BEFORE YOU SET OUT:
- Check tyres for adequate tread. Poor tyres will not grip when driving on snow and ice. If you live in an area where snow is common it might be worth changing to winter tyres with deeper tread.
- Use a good quality screenwash that protects down to at least -35 to prevent the water from freezing. If you don’t, your windscreen wipers could be rendered useless in extreme conditions.
- Allow more time in the morning to clear car windows and mirrors of snow before setting off.
- Use lukewarm water or de-icer to defrost the outside of your vehicle. You should never use hot or boiling water.
- Make sure any auto wiper control is switched off before turning the ignition on as this could blow the wiper control fuse if they are frozen to the screen.

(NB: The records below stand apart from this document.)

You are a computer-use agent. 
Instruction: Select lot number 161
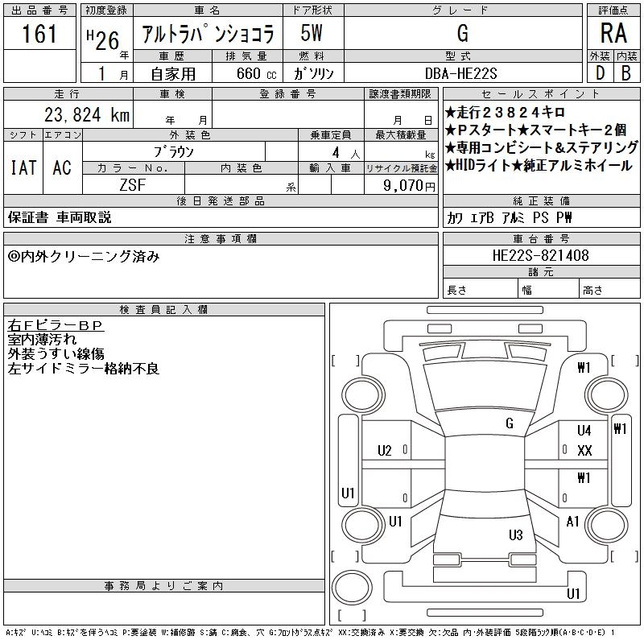tap(39, 35)
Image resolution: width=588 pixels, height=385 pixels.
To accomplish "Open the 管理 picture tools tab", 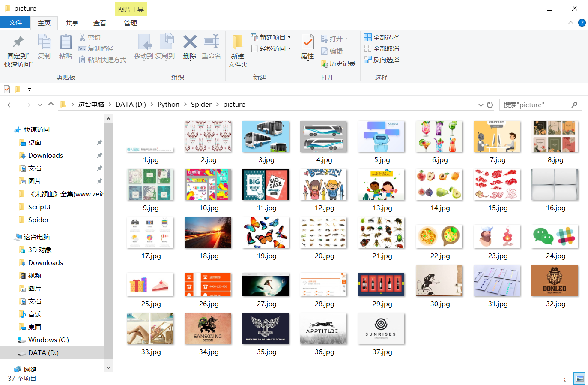I will (131, 23).
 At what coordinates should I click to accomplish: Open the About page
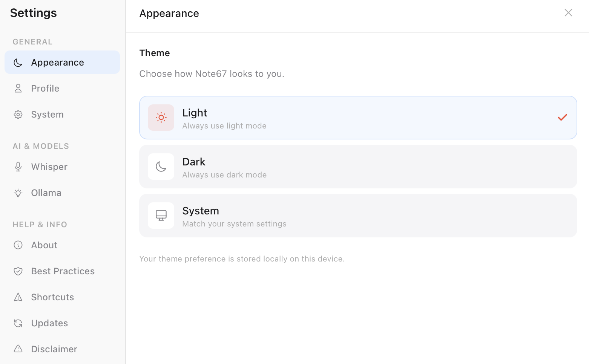(44, 245)
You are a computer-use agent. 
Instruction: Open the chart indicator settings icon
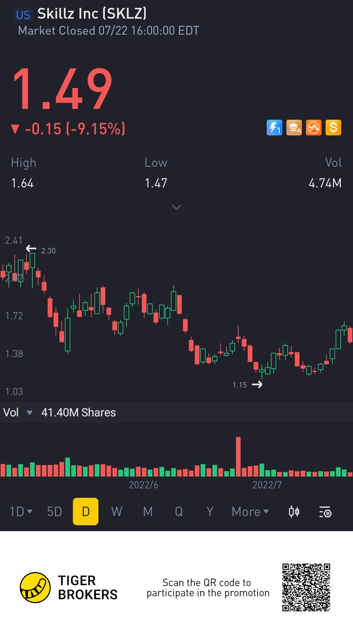click(325, 512)
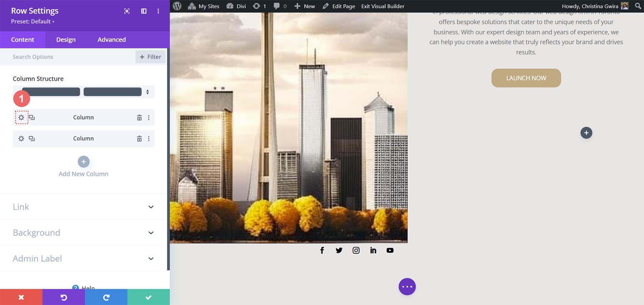The image size is (644, 305).
Task: Open more options for second column
Action: point(149,139)
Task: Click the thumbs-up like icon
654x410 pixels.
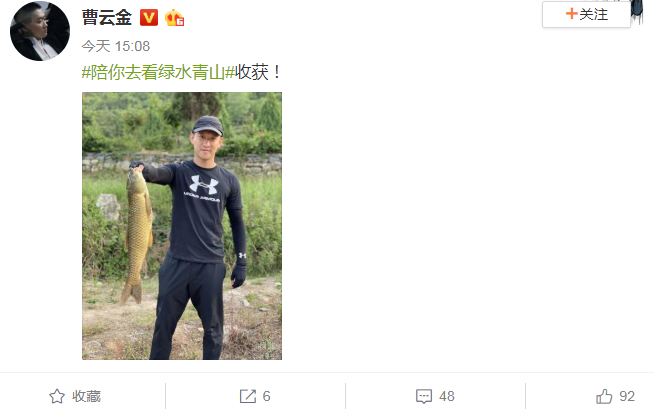Action: pos(604,396)
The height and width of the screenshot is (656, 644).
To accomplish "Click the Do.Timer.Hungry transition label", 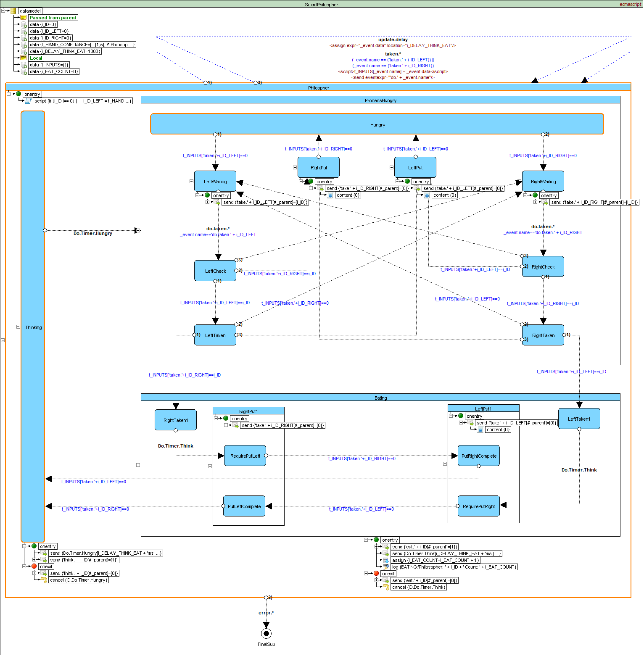I will [x=93, y=233].
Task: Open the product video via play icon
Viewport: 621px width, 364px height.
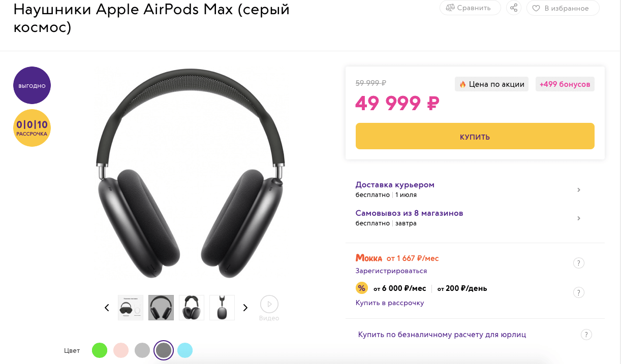Action: pos(269,305)
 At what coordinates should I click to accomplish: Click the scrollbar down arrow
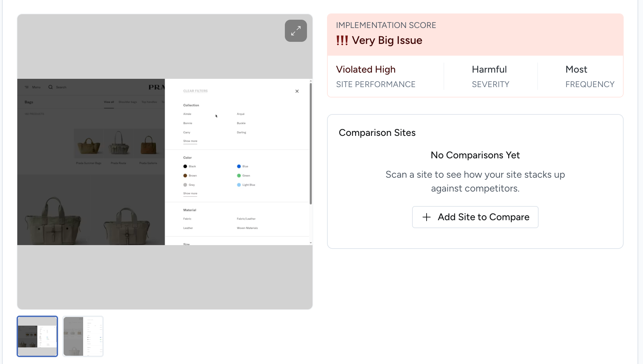311,243
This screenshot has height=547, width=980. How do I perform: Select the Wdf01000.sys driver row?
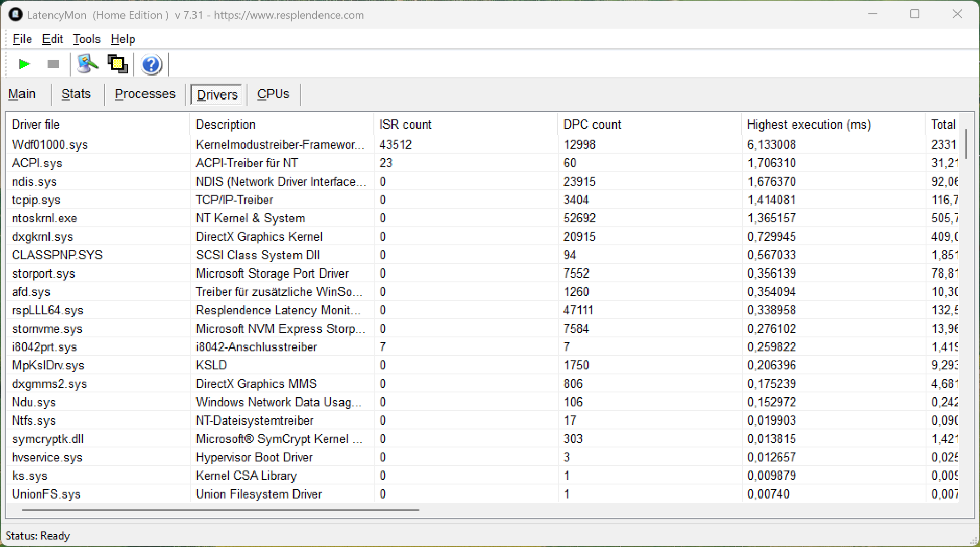tap(50, 145)
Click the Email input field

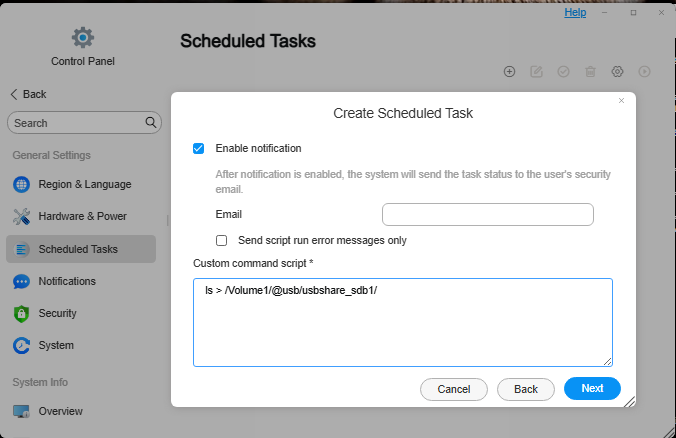(488, 214)
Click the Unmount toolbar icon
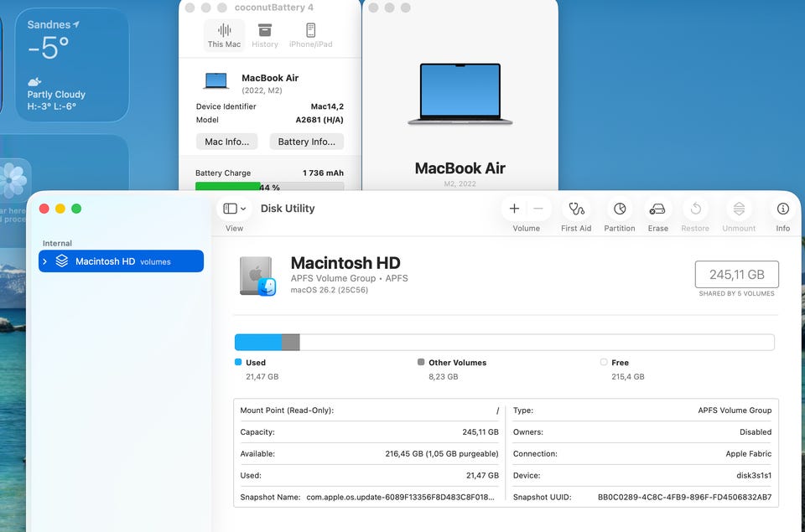Screen dimensions: 805x532 coord(738,209)
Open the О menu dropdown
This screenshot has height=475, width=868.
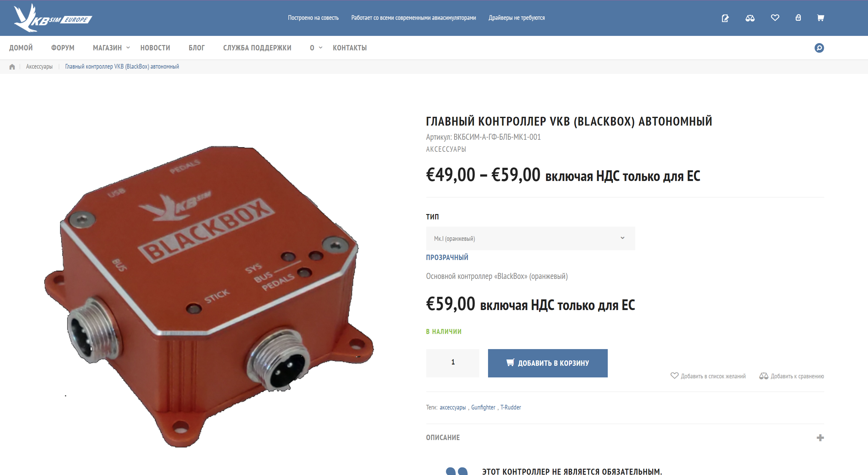click(x=316, y=48)
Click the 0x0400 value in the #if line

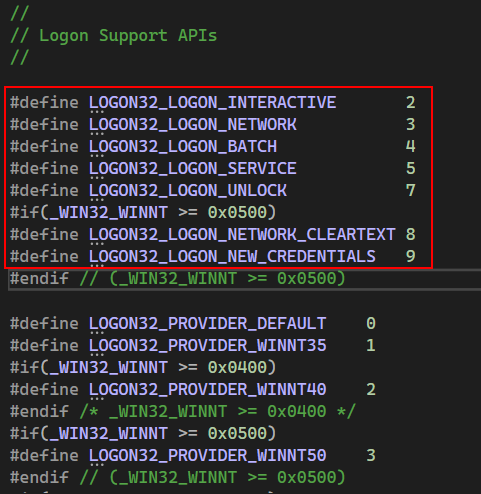click(237, 367)
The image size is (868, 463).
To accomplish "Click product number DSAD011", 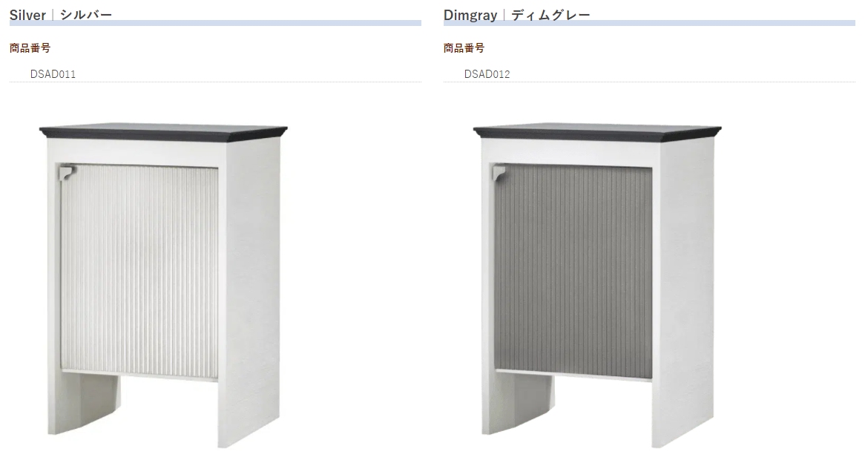I will coord(53,74).
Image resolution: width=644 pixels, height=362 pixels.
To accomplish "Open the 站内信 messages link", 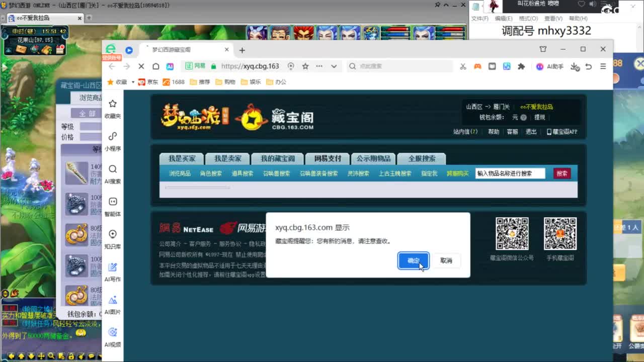I will tap(465, 132).
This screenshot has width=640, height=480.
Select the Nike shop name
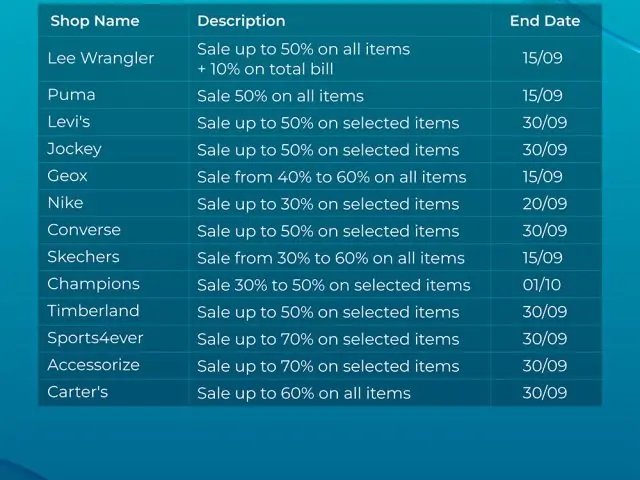[65, 203]
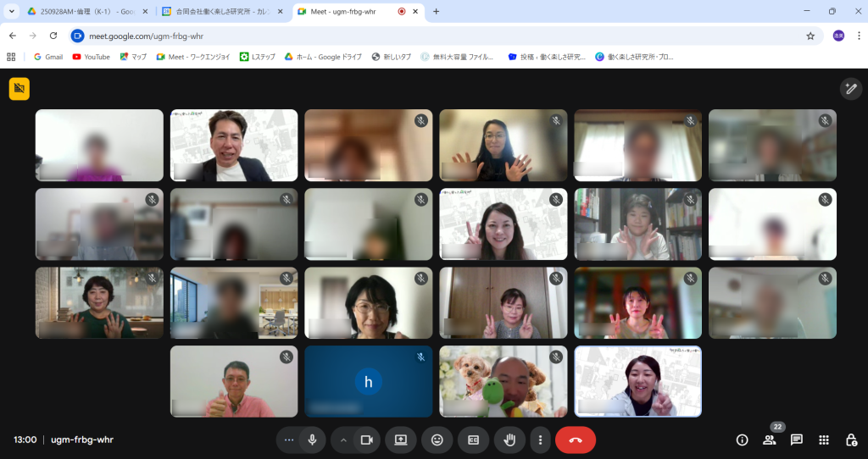This screenshot has width=868, height=459.
Task: Toggle closed captions button
Action: pyautogui.click(x=474, y=440)
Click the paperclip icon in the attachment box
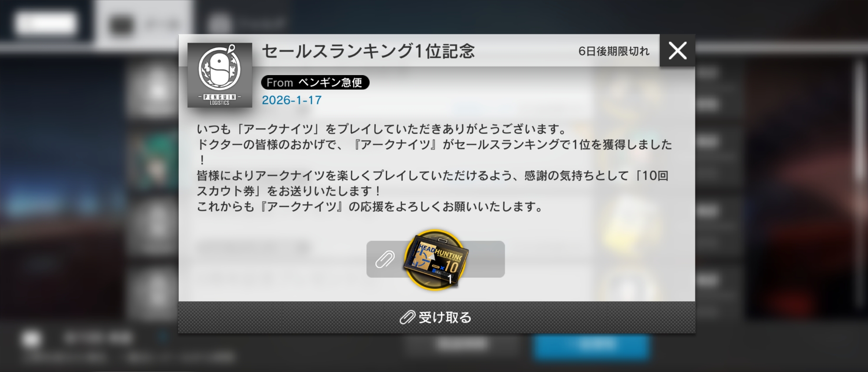 385,259
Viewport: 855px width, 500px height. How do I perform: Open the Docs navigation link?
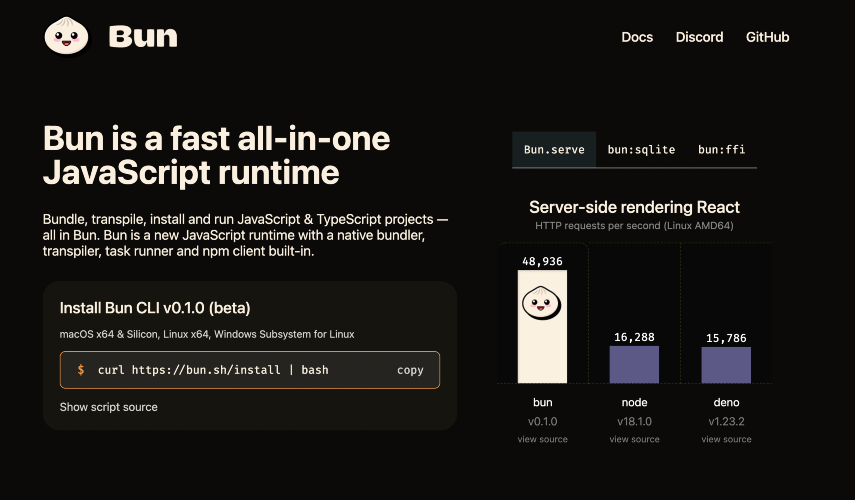(x=637, y=37)
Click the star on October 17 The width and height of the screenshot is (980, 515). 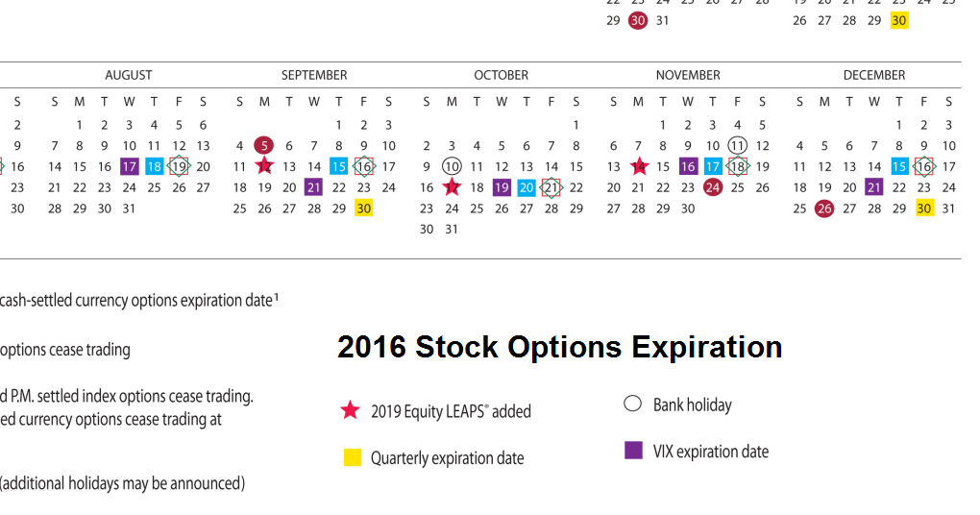[x=452, y=187]
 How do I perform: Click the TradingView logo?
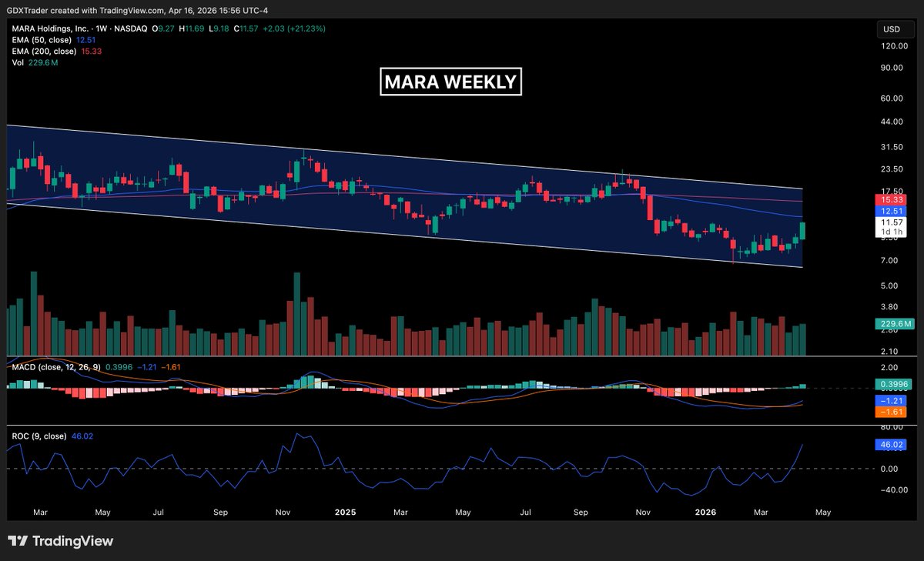61,541
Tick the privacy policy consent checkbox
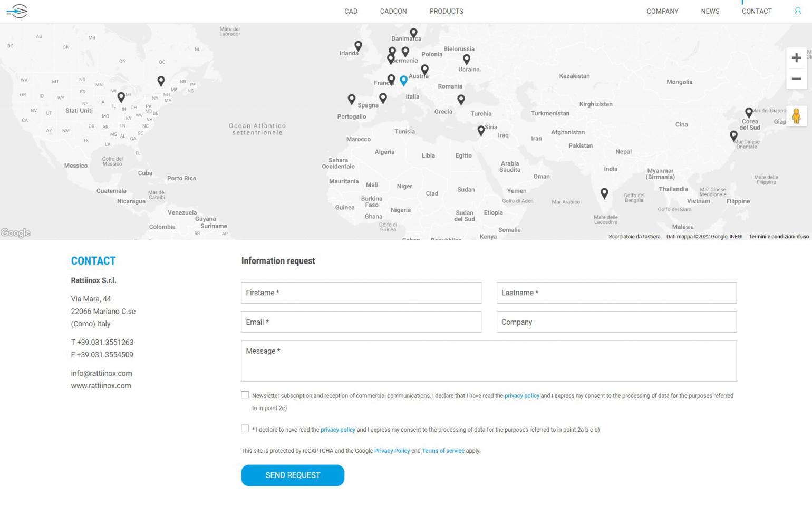812x506 pixels. pos(245,429)
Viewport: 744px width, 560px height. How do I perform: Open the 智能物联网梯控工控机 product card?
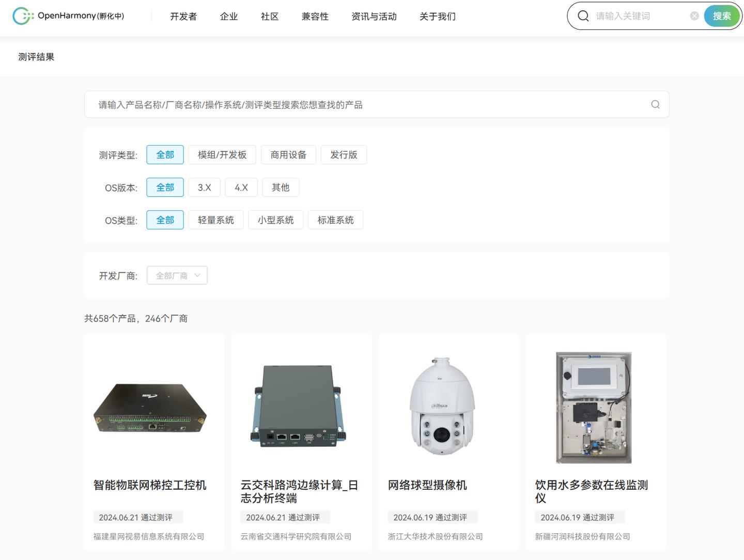pyautogui.click(x=150, y=486)
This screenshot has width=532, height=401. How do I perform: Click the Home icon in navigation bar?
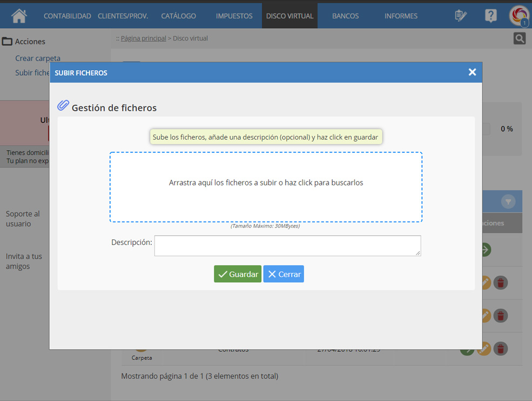tap(19, 16)
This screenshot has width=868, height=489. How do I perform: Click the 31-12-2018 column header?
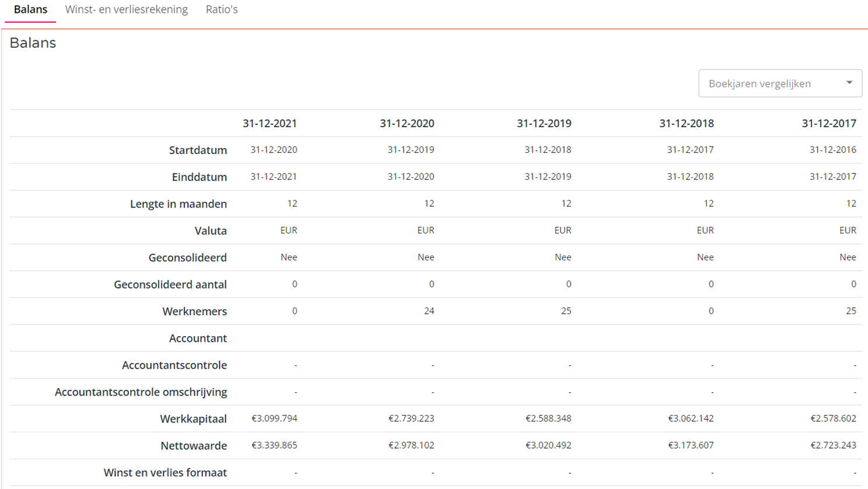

- Be prepared for every eventuality by ensuring that your car is equipped with the following: demisting pad, torch (wind-up so you don’t run out of battery), spare screenwash, de-icer, ice scraper, blanket, shovel, phone charger, map and a square of carpet that you can use to put under your drive wheels should you get stuck in the snow.
WHEN DRIVING IN SNOW:
- It's important to accelerate gently, use low revs and change up to a higher gear as quickly as possible. You may need to move off in second gear as this will help reduce wheel slip.
- You may need to leave as much as 10 times the normal recommended gap between you and the car in front.
- If you do encounter a skid, steer gently into it - for example, if the rear of the car is sliding to the right, steer to the right. Do not take your hands off the steering wheel or stamp your foot on the brakes.
- If the road has not been gritted, be wary of driving in the wheeltracks or other vehicles as compressed snow is likely to be more icy than fresh snow.
- Controls such as the brakes, as well as the steering, accelerator and even gear changing should be operated smoothly and slowly.